Collected data
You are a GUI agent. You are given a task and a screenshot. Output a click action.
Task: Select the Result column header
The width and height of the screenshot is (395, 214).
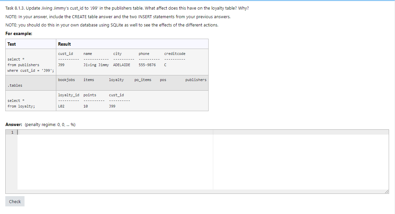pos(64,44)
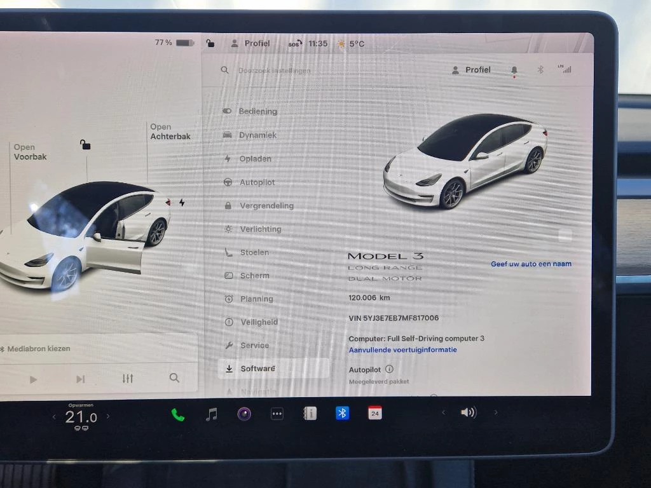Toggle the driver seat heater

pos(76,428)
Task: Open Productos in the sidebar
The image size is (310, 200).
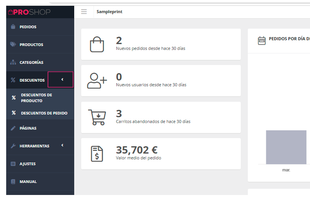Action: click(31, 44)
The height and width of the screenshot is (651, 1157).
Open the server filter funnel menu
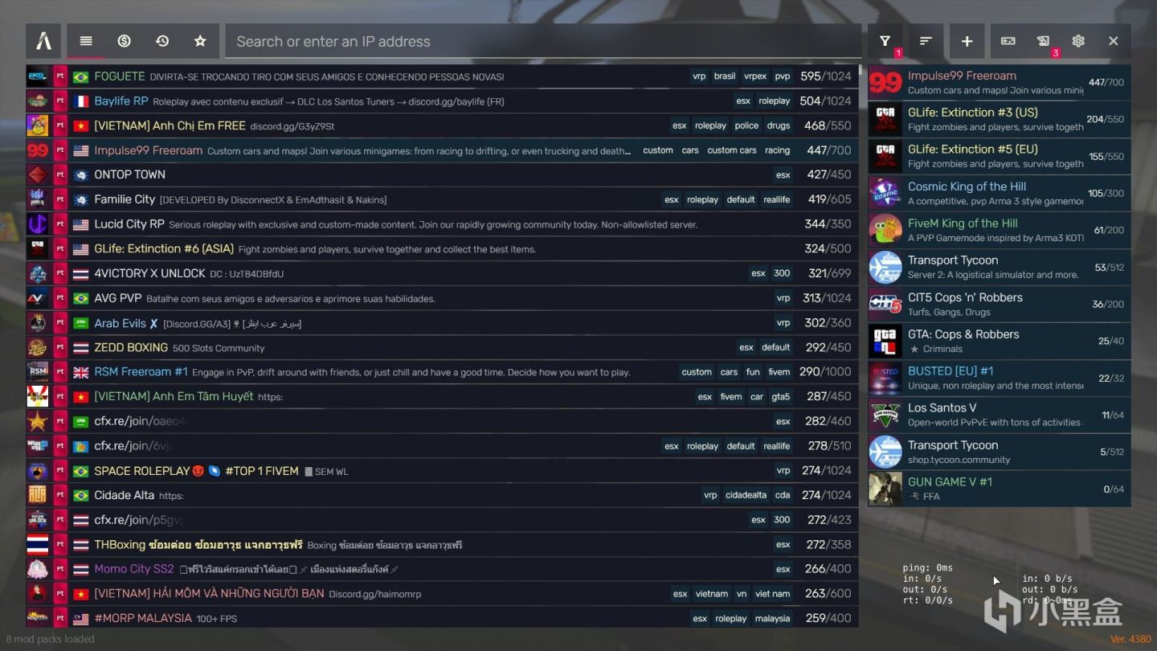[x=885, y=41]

■ **Task**
Resize the coordinates in the answers of the items, starting at the line containing "The height and" and running through the end of the items: multiply each coordinate by 1.05 and round to whole numbers, with halves rounded up. Reproduce all the other text of those lines unchanged, and leave the pictures out.

■ **Correct result**
The height and width of the screenshot is (651, 1157).
Open the server filter funnel menu
[x=929, y=43]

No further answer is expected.